Boosts in federal infrastructure funding are still making their way down to local agencies. A state cut would mean CAT and its peers face a steep uphill battle to raise matching funds at a time when they need it most.

“We have more Federal Transit Administration funds coming into public transportation now than we’ve probably ever had,” Paige said. “But all of those funds require those matches.”

Last year, CAT got $120,000 from the state. “That’s a big hole to fill,” Paige said.

Paige is hopeful for a bipartisan agreement from lawmakers to put money back in the budget for local transit.

“For sure, we’re already making a concerned effort to do some kind of more private donation requests, talking to some of the businesses that we provide a lot of service to,” she said. “But we’re trying to be optimistic, as opposed to anything else.”
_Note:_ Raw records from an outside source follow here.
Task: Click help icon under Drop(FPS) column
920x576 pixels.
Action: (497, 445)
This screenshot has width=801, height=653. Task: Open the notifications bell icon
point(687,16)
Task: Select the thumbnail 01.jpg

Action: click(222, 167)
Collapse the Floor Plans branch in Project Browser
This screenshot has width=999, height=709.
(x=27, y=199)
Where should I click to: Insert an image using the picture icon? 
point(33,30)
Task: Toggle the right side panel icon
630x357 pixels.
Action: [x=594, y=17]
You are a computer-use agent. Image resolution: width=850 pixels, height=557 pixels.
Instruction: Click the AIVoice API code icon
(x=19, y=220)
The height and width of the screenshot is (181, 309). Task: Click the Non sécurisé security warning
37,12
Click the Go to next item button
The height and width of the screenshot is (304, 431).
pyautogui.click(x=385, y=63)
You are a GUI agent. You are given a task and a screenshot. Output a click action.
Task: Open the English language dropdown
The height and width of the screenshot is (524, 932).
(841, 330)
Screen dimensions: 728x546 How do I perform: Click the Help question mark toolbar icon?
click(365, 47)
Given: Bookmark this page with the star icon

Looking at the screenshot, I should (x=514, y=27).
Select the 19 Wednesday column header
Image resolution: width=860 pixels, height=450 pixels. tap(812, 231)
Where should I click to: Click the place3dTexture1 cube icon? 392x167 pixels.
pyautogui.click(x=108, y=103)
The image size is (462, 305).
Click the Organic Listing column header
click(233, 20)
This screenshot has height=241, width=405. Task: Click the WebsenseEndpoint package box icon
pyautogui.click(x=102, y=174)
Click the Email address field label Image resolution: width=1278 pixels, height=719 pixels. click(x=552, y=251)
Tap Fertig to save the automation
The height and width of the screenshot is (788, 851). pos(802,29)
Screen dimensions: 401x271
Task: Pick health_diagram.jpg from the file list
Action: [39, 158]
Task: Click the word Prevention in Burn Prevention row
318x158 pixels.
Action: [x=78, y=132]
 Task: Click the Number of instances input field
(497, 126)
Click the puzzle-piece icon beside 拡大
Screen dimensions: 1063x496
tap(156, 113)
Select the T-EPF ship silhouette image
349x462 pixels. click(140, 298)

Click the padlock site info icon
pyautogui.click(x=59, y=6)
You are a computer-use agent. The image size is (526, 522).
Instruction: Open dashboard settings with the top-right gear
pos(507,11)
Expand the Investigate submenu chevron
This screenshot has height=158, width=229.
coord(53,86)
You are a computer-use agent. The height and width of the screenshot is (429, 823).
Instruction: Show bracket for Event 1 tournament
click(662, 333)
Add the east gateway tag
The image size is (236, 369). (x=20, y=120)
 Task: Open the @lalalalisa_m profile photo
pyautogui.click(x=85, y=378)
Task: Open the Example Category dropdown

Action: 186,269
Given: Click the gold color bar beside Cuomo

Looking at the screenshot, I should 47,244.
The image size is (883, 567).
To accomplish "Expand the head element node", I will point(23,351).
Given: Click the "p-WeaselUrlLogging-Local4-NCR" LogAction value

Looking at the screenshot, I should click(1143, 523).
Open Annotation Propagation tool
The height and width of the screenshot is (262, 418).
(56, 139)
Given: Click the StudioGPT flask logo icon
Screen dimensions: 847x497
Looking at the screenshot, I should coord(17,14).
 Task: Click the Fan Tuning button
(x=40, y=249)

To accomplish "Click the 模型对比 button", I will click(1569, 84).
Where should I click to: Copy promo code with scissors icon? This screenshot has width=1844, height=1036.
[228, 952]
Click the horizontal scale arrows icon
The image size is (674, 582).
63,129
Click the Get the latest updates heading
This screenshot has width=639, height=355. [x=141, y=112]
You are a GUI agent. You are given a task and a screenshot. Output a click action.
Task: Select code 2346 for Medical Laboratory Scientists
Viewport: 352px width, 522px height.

While she wants to continue pursuing upgrades and even expansions of CAT, all of that is downstream of retaining funding and staff. Losing operating funds would make CAT’s greatest challenge — retaining and attracting drivers — even harder.

Commercial drivers are in high demand, and public sector jobs often find themselves at the bottom of the labor-pool food chain. Both the state and the city have offered cash bonuses to try and stem the bleeding of winter plow drivers to the private sector.

That’s not in CAT’s budget. But unlike those positions, driving for CAT means regular, daytime, weekday hours. That’s a draw for people, Paige said, but it only gets you so far.

Mbuyi is an example of that: The early bird shift gets out by early afternoon, meaning he can take on his other job with Second Start.

When he first moved to Concord almost 15 years ago, Mbuyi’s oldest daughter was just 3 years old. She’s now in high school. His family has grown, too, with a son in middle school and a 1-year-old baby.

Beyond the benefits of a regular schedule, though, Mbuyi and other drivers pointed to the social aspect of their work. They like meeting their riders and learning their stories.

Mbuyi thought often of a woman from Laconia who recently used the Connector to get to the DMV in Concord so she could get her license back. She succeeded, he recalled.

As he pulled into the stop behind St. Joseph Church, a woman stood at the door and asked where his bus was headed. He grabbed a few pamphlets showing the different routes and walked outside to talk with her.

The connector won’t get her to the store she’s trying to reach, but he showed her how to contact the Mid-State Transit door-to-door service. As the bus pulled away, she waved from her seat on the lawn in front of the public library.

When the bus is empty, Mbuyi turns on the music. He’s come to really like American country stations. Luke Combs’ cover of “Fast Car,” with its signature riff, came over the speakers, and he gently nodded along.